The ultimate key to the firm's success may be the mutual respect between Gold and the rural community that has become his entrepreneurial base. Tiny Taylorsville, 1 1/2 hours north of Charlotte, has more than 60 churches, most of them Baptist, but from the beginning Gold and Williams defied local convention by being openly gay. "When I came out," Gold says, "I decided I just didn't care anymore. When we moved down South, we just bought a house and moved right in, didn't even think about it."

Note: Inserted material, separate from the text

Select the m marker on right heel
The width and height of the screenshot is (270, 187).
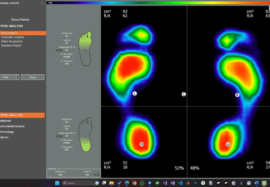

They did think about their role as employers. Along with a gourmet chef and a free gym, Gold gave his workers Lulu's Child Enrichment Center, a $500,000 day-care facility that is run on a strictly break-even basis. "When you drive up to the factory, the first things you see are toys and kids running around," Gold says with pride. "You know something special is going on." The message is getting through: Gold says a local minister sent him a letter congratulating him on his commitment to family values. These values are paying off: employee turnover is less than 2%, which means exceptional productivity. BDO Seidman rates productivity at Gold's factory at $168,000 per employee, compared with an industry average of $105,000.
Until now Gold has been content to direct American taste from behind the scenes. But this month, when the first Mitchell Gold retail outlet opens at ABC Carpet & Home, Gold will be selling straight to consumers, with no safety net and nobody else's name on the label. "We're going to really push the boundaries of his work," says Evan Cole, president of ABC. "He's going to do some avant-garde stuff. He'll really be able to use his creativity." Also for the first time, he will be risking channel conflict with his closest allies, the retailers that made his fortune (that's one reason Gold has steered clear of the Web).
As for that downturn in the furniture industry? In addition to the carnage among the retail outlets, Rowe, Mitchell Gold's parent company, plans to consolidate its two retail chains later this year. How does it all affect Gold? "It doesn't," he says curtly. "The people we sell to have not contracted. The people we sell to are the exciting, profitable retailers who are expanding!"
Gold even sees an upside from last year's terror attacks in the U.S., at least from the retail perspective. "Post-Sept. 11, people have really had this much deeper, warmer feeling for family and friends," he muses. "That translates in subtle ways into how people furnish their homes: people will stay home more." Another positive bellwether: furniture sales have not kept up with construction of private homes, which suggests pent-up demand waiting to be released. Williams and Gold are tight-lipped about how the company will respond to the new national mood in its furniture, but think guest-friendly items like sectional sofas.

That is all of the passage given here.